TASK GOAL:
Return these lines verbatim.

#### INPUT MATERIAL ####

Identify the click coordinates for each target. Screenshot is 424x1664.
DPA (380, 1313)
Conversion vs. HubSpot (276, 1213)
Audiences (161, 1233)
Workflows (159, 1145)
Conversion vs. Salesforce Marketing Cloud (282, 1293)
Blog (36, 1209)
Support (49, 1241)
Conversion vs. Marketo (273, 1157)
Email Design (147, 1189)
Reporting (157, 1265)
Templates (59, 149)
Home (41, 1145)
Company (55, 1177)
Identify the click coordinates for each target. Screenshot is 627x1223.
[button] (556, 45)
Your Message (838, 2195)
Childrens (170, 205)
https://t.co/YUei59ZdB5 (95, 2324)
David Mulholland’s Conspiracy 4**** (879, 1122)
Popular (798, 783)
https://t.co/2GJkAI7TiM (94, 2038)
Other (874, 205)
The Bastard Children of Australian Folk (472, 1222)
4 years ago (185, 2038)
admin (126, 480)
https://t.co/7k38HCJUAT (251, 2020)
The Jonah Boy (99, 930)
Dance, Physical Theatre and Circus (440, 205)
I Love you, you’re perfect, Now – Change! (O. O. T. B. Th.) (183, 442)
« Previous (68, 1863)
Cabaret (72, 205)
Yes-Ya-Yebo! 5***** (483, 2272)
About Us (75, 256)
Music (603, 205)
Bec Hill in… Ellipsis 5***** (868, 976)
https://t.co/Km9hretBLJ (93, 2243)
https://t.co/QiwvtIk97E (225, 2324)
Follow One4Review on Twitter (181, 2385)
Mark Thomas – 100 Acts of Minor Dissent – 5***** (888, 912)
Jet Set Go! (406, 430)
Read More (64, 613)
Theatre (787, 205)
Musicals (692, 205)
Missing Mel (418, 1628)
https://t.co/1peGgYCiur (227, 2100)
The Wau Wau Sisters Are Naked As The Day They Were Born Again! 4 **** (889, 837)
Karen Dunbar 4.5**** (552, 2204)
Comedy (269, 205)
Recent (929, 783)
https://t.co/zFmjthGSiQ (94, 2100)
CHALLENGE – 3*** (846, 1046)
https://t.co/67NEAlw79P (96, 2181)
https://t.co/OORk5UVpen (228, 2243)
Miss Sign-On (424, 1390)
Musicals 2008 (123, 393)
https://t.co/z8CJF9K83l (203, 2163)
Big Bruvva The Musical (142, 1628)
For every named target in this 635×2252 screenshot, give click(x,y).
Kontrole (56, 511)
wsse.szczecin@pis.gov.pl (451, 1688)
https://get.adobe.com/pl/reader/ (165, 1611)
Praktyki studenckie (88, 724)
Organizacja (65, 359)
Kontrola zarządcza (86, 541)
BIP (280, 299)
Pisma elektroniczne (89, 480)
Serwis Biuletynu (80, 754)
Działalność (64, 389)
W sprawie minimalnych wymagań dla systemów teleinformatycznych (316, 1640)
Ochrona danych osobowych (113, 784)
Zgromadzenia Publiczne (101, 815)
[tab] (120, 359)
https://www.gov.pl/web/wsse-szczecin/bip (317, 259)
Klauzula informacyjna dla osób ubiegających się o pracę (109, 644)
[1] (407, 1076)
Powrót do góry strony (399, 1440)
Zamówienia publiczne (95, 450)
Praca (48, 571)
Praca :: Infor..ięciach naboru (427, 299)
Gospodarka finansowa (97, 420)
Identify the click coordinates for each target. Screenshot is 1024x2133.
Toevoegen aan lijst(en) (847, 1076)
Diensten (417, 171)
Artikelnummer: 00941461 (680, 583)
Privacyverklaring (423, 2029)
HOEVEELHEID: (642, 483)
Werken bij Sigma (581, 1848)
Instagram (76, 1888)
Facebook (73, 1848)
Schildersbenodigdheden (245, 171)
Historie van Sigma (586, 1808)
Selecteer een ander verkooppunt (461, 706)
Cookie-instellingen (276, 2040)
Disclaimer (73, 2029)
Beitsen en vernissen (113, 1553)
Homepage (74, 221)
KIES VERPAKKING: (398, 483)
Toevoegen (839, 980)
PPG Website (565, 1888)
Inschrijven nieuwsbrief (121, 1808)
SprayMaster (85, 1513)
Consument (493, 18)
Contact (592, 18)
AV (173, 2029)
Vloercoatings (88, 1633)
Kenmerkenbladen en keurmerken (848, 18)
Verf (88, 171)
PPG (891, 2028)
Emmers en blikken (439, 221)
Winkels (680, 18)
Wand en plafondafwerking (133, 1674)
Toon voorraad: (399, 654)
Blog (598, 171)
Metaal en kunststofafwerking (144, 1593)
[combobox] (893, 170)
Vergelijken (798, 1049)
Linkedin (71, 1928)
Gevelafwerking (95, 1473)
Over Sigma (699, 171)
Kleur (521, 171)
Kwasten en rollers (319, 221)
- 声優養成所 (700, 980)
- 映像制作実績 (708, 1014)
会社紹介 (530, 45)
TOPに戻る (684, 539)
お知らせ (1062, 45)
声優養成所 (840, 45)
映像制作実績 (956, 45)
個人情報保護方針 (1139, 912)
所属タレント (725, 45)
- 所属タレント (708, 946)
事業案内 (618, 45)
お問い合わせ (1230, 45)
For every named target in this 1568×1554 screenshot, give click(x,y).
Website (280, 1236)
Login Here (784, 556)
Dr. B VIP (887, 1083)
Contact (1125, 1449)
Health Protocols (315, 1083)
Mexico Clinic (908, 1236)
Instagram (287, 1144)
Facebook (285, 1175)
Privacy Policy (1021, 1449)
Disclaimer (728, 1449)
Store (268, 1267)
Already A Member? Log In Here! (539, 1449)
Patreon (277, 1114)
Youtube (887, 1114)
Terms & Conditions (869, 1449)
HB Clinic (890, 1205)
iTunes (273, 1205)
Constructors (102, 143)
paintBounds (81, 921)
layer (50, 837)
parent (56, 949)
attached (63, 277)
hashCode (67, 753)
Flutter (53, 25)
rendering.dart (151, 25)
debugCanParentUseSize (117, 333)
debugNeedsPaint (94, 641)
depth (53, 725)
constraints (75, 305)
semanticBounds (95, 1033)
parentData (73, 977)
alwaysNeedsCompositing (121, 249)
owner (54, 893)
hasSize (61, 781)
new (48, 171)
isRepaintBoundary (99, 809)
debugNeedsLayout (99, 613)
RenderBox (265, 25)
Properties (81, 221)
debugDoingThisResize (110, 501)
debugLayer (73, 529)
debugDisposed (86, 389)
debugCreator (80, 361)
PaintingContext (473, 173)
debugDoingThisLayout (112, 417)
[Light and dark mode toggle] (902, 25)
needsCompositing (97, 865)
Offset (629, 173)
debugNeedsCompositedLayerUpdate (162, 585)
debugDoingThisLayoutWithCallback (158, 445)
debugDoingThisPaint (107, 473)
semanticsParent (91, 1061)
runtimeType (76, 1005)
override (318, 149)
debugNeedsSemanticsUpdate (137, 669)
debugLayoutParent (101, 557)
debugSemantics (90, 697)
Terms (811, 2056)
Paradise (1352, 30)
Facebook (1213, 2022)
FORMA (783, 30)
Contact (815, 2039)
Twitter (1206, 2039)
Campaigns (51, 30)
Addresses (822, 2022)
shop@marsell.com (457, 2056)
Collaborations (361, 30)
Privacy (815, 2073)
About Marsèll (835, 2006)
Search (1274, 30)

####

EXERCISE RESULT:
Identify the click coordinates for each target. Screenshot is 424x1664.
DPA (380, 1313)
Conversion vs. HubSpot (276, 1213)
Audiences (161, 1233)
Workflows (159, 1145)
Conversion vs. Salesforce Marketing Cloud (282, 1293)
Blog (36, 1209)
Support (49, 1241)
Conversion vs. Marketo (273, 1157)
Email Design (147, 1189)
Reporting (157, 1265)
Templates (59, 149)
Home (41, 1145)
Company (55, 1177)
Identify the click coordinates for each target. Screenshot is 627x1223.
[button] (556, 45)
Your Message (838, 2195)
Childrens (170, 205)
https://t.co/YUei59ZdB5 (95, 2324)
David Mulholland’s Conspiracy 4**** (879, 1122)
Popular (798, 783)
https://t.co/2GJkAI7TiM (94, 2038)
Other (874, 205)
The Bastard Children of Australian Folk (472, 1222)
4 years ago (185, 2038)
admin (126, 480)
https://t.co/7k38HCJUAT (251, 2020)
The Jonah Boy (99, 930)
Dance, Physical Theatre and Circus (440, 205)
I Love you, you’re perfect, Now – Change! (O. O. T. B. Th.) (183, 442)
« Previous (68, 1863)
Cabaret (72, 205)
Yes-Ya-Yebo! 5***** (483, 2272)
About Us (75, 256)
Music (603, 205)
Bec Hill in… Ellipsis 5***** (868, 976)
https://t.co/Km9hretBLJ (93, 2243)
https://t.co/QiwvtIk97E (225, 2324)
Follow One4Review on Twitter (181, 2385)
Mark Thomas – 100 Acts of Minor Dissent – 5***** (888, 912)
Jet Set Go! (406, 430)
Read More (64, 613)
Theatre (787, 205)
Musicals (692, 205)
Missing Mel (418, 1628)
https://t.co/1peGgYCiur (227, 2100)
The Wau Wau Sisters Are Naked As The Day They Were Born Again! 4 **** (889, 837)
Karen Dunbar 4.5**** (552, 2204)
Comedy (269, 205)
Recent (929, 783)
https://t.co/zFmjthGSiQ (94, 2100)
CHALLENGE – 3*** (846, 1046)
https://t.co/67NEAlw79P (96, 2181)
https://t.co/OORk5UVpen (228, 2243)
Miss Sign-On (424, 1390)
Musicals 2008 (123, 393)
https://t.co/z8CJF9K83l (203, 2163)
Big Bruvva The Musical (142, 1628)
For every named target in this 635×2252 screenshot, give click(x,y).
Kontrole (56, 511)
wsse.szczecin@pis.gov.pl (451, 1688)
https://get.adobe.com/pl/reader/ (165, 1611)
Praktyki studenckie (88, 724)
Organizacja (65, 359)
Kontrola zarządcza (86, 541)
BIP (280, 299)
Pisma elektroniczne (89, 480)
Serwis Biuletynu (80, 754)
Działalność (64, 389)
W sprawie minimalnych wymagań dla systemów teleinformatycznych (316, 1640)
Ochrona danych osobowych (113, 784)
Zgromadzenia Publiczne (101, 815)
[tab] (120, 359)
https://www.gov.pl/web/wsse-szczecin/bip (317, 259)
Klauzula informacyjna dla osób ubiegających się o pracę (109, 644)
[1] (407, 1076)
Powrót do góry strony (399, 1440)
Zamówienia publiczne (95, 450)
Praca (48, 571)
Praca :: Infor..ięciach naboru (427, 299)
Gospodarka finansowa (97, 420)
Identify the click coordinates for each target. Screenshot is 1024x2133.
Toevoegen aan lijst(en) (847, 1076)
Diensten (417, 171)
Artikelnummer: 00941461 (680, 583)
Privacyverklaring (423, 2029)
HOEVEELHEID: (642, 483)
Werken bij Sigma (581, 1848)
Instagram (76, 1888)
Facebook (73, 1848)
Schildersbenodigdheden (245, 171)
Historie van Sigma (586, 1808)
Selecteer een ander verkooppunt (461, 706)
Cookie-instellingen (276, 2040)
Disclaimer (73, 2029)
Beitsen en vernissen (113, 1553)
Homepage (74, 221)
KIES VERPAKKING: (398, 483)
Toevoegen (839, 980)
PPG Website (565, 1888)
Inschrijven nieuwsbrief (121, 1808)
SprayMaster (85, 1513)
Consument (493, 18)
Contact (592, 18)
AV (173, 2029)
Vloercoatings (88, 1633)
Kenmerkenbladen en keurmerken (848, 18)
Verf (88, 171)
PPG (891, 2028)
Emmers en blikken (439, 221)
Winkels (680, 18)
Wand en plafondafwerking (133, 1674)
Toon voorraad: (399, 654)
Blog (598, 171)
Metaal en kunststofafwerking (144, 1593)
[combobox] (893, 170)
Vergelijken (798, 1049)
Linkedin (71, 1928)
Gevelafwerking (95, 1473)
Over Sigma (699, 171)
Kleur (521, 171)
Kwasten en rollers (319, 221)
- 声優養成所 (700, 980)
- 映像制作実績 (708, 1014)
会社紹介 (530, 45)
TOPに戻る (684, 539)
お知らせ (1062, 45)
声優養成所 (840, 45)
映像制作実績 (956, 45)
個人情報保護方針 (1139, 912)
所属タレント (725, 45)
- 所属タレント (708, 946)
事業案内 (618, 45)
お問い合わせ (1230, 45)
For every named target in this 1568×1554 screenshot, give click(x,y).
Website (280, 1236)
Login Here (784, 556)
Dr. B VIP (887, 1083)
Contact (1125, 1449)
Health Protocols (315, 1083)
Mexico Clinic (908, 1236)
Instagram (287, 1144)
Facebook (285, 1175)
Privacy Policy (1021, 1449)
Disclaimer (728, 1449)
Store (268, 1267)
Already A Member? Log In Here! (539, 1449)
Patreon (277, 1114)
Youtube (887, 1114)
Terms & Conditions (869, 1449)
HB Clinic (890, 1205)
iTunes (273, 1205)
Constructors (102, 143)
paintBounds (81, 921)
layer (50, 837)
parent (56, 949)
attached (63, 277)
hashCode (67, 753)
Flutter (53, 25)
rendering.dart (151, 25)
debugCanParentUseSize (117, 333)
debugNeedsPaint (94, 641)
depth (53, 725)
constraints (75, 305)
semanticBounds (95, 1033)
parentData (73, 977)
alwaysNeedsCompositing (121, 249)
owner (54, 893)
hasSize (61, 781)
new (48, 171)
isRepaintBoundary (99, 809)
debugNeedsLayout (99, 613)
RenderBox (265, 25)
Properties (81, 221)
debugDoingThisResize (110, 501)
debugLayer (73, 529)
debugDisposed (86, 389)
debugCreator (80, 361)
PaintingContext (473, 173)
debugDoingThisLayout (112, 417)
[Light and dark mode toggle] (902, 25)
needsCompositing (97, 865)
Offset (629, 173)
debugNeedsCompositedLayerUpdate (162, 585)
debugDoingThisLayoutWithCallback (158, 445)
debugDoingThisPaint (107, 473)
semanticsParent (91, 1061)
runtimeType (76, 1005)
override (318, 149)
debugNeedsSemanticsUpdate (137, 669)
debugLayoutParent (101, 557)
debugSemantics (90, 697)
Terms (811, 2056)
Paradise (1352, 30)
Facebook (1213, 2022)
FORMA (783, 30)
Contact (815, 2039)
Twitter (1206, 2039)
Campaigns (51, 30)
Addresses (822, 2022)
shop@marsell.com (457, 2056)
Collaborations (361, 30)
Privacy (815, 2073)
About Marsèll (835, 2006)
Search (1274, 30)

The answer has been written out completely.